First of all, not all hbvers require immediate treatment, sometimes it is not necessary to treat but simply to monitor. If treatment is needed, the first choice is Pegylated Interferon, a 48 week course of once weekly injection. The other two first-line drugs are Tenofovir and Entecavir, both a daily pill of at least several years duration treatment. For the more adventurous, treatment will consist of combination treatment with PEG IFN with TDF or ETV in various sequence, add-on, mono/combo combinations.
What is adventurous today, maybe passe to-morrow. I once saw a TV program of a surgeon doing a lung transplant. I think there were only two persons, including the surgeon, excluding the patient, in the theater.
Drugs like Entecavir and Tenofovir will inhibit the replication of virus, hence reduce viral load and this should normalize ALT, reducing inflammation and prevent fibrosis. This is the most important reason for taking Entecavir/Tenovir.
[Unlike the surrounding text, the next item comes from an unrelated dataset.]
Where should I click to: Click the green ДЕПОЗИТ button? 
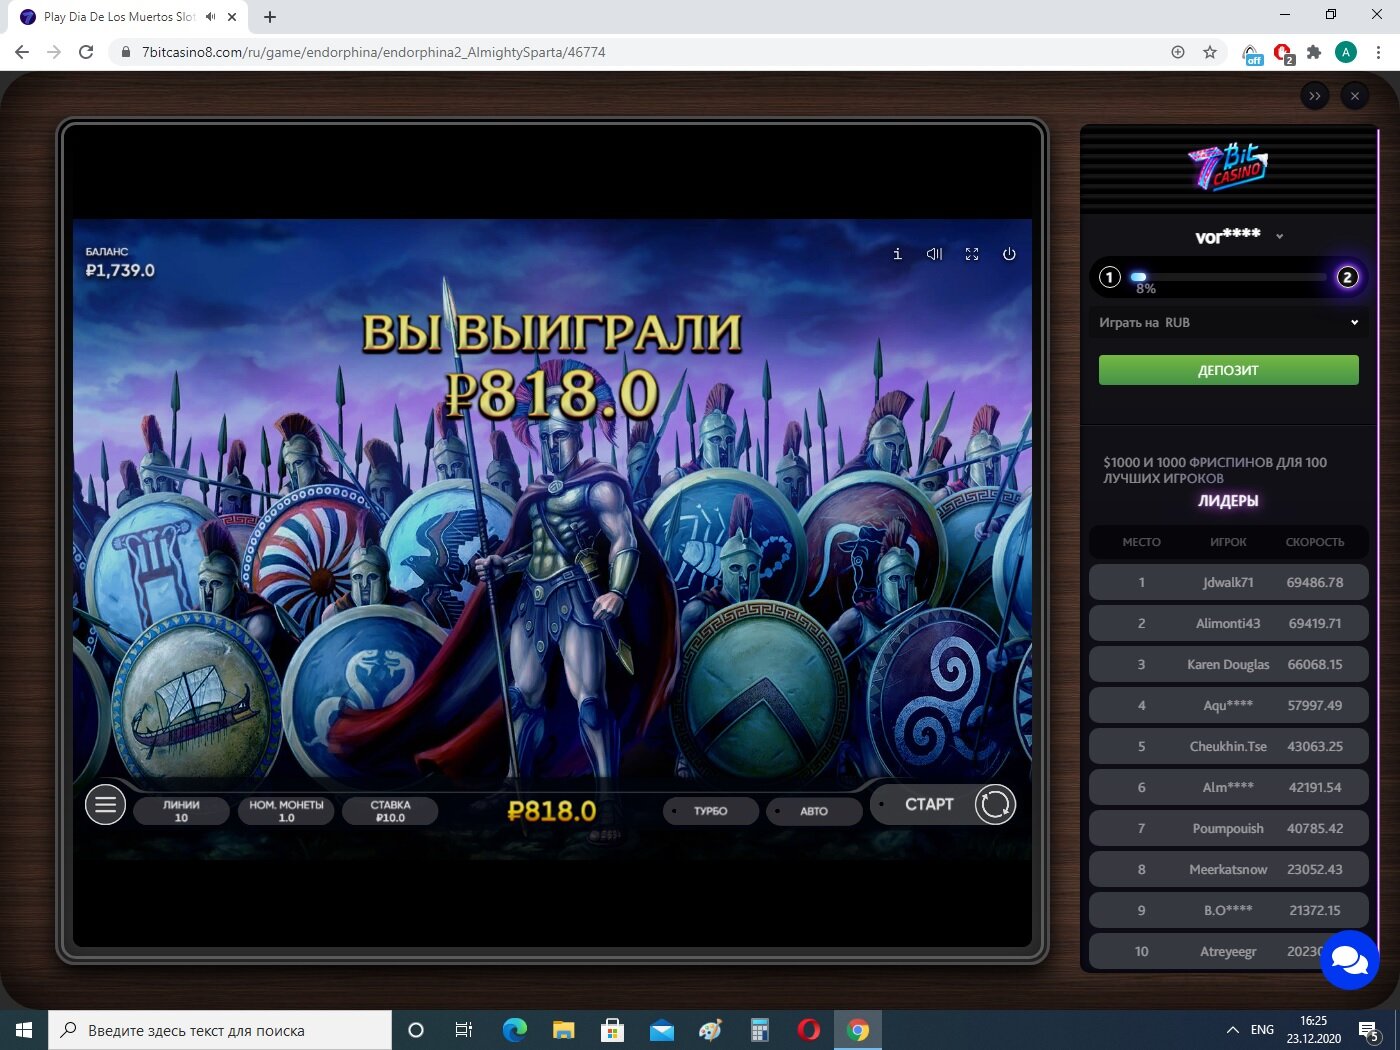click(x=1229, y=370)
Certainly, most patients who take Entecavir will also seroconvert their eAg after a period of time of treatment. This may serve as an endpoint of treatment after 3 consecutive test results of undetectable hbvdna.
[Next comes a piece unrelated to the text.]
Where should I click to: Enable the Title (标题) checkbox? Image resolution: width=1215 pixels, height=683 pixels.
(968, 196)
As to whether Entecavir directly cause HBeAg seroconversion, I am not so sure (just my personal view). I feel there are other host and viral factors at play.
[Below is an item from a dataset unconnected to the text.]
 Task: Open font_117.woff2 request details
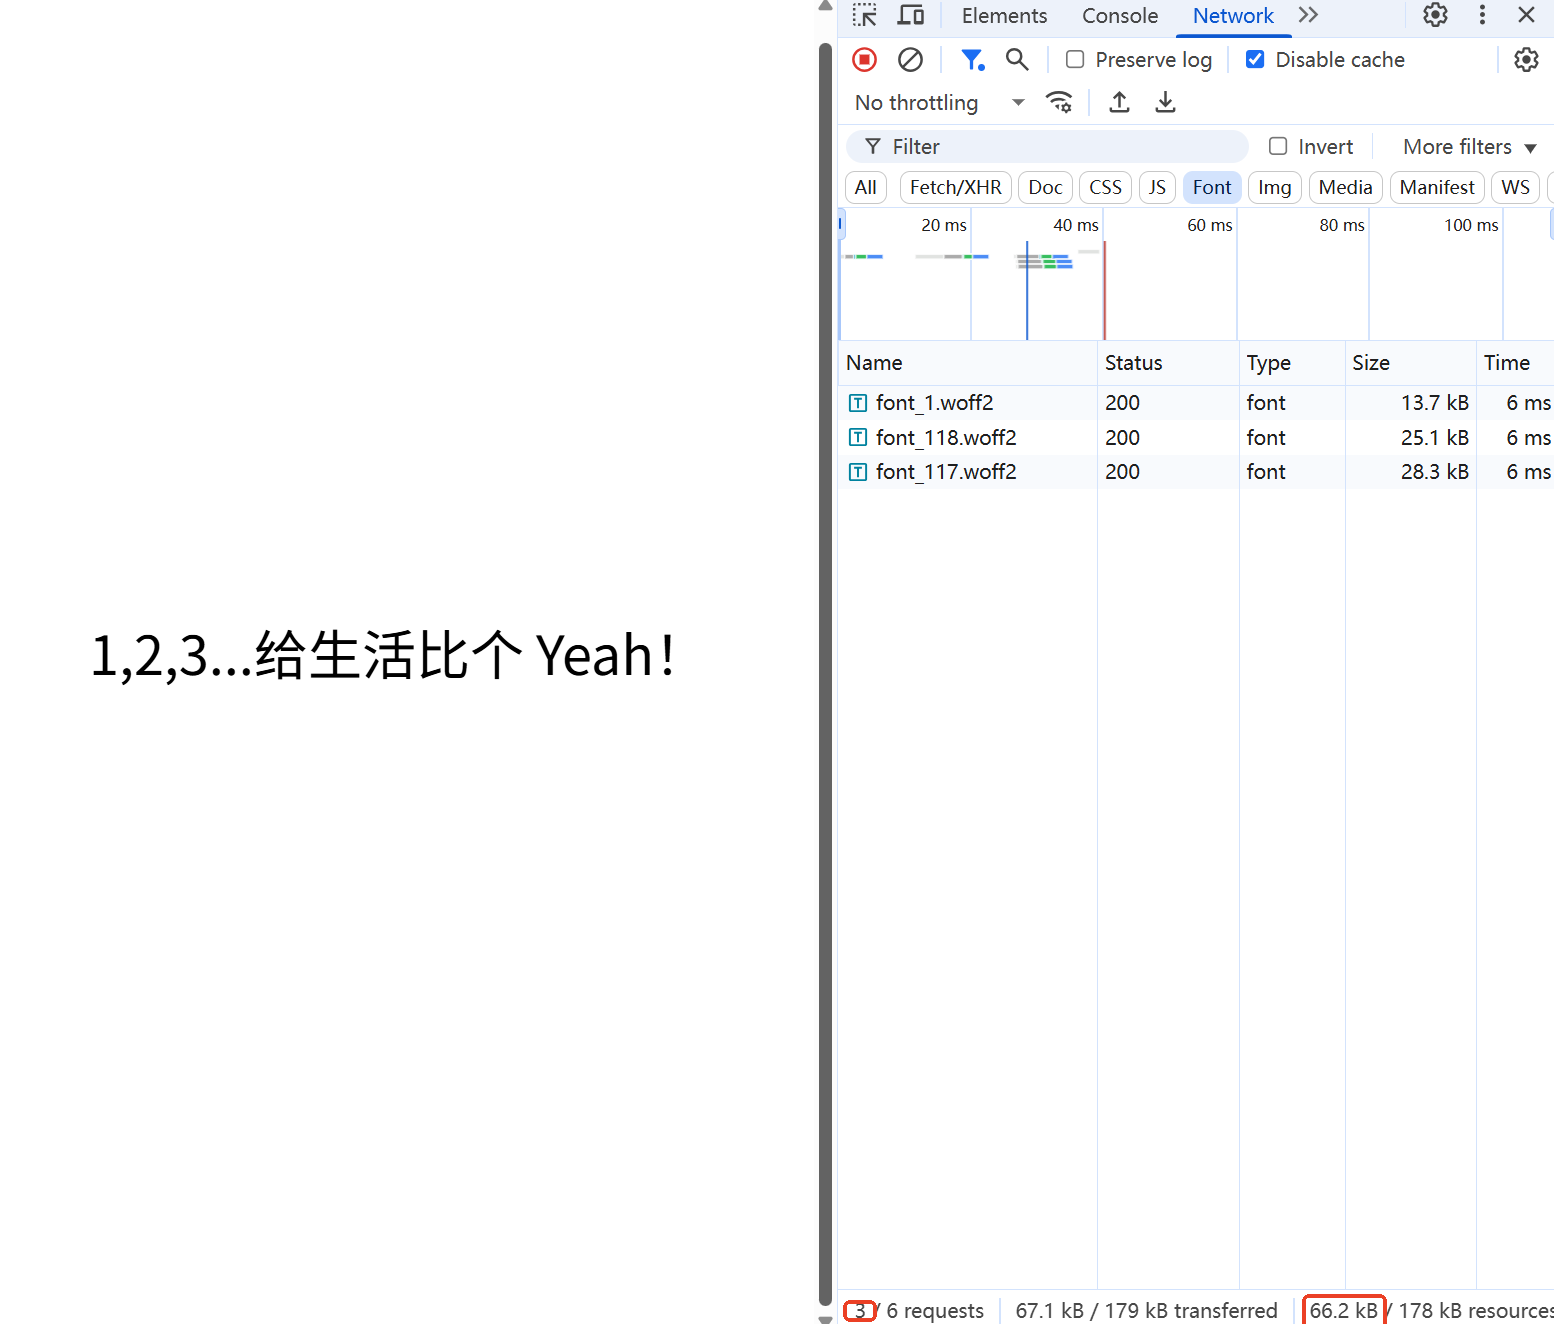(x=946, y=471)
if ever i take entecavir and seroconvert my hbeag?can i stop taking this antiviral right away?
is there a chance of getting resistance with the drug and reactivation flare if stop taking it?...
what is the correct step when stopping it?
You asked very good questions. I don't know the answers. Generally, stopping can be considered after 3 consecutive (6 months apart?) tests showing undetectable viral load. I must add, researchers from Taiwan support stopping with close monitoring after stopping, but European researchers said they don't stop. So there is no uniform agreement, may be more research with HBsAg level as an indicator may identify a valid stopping rule.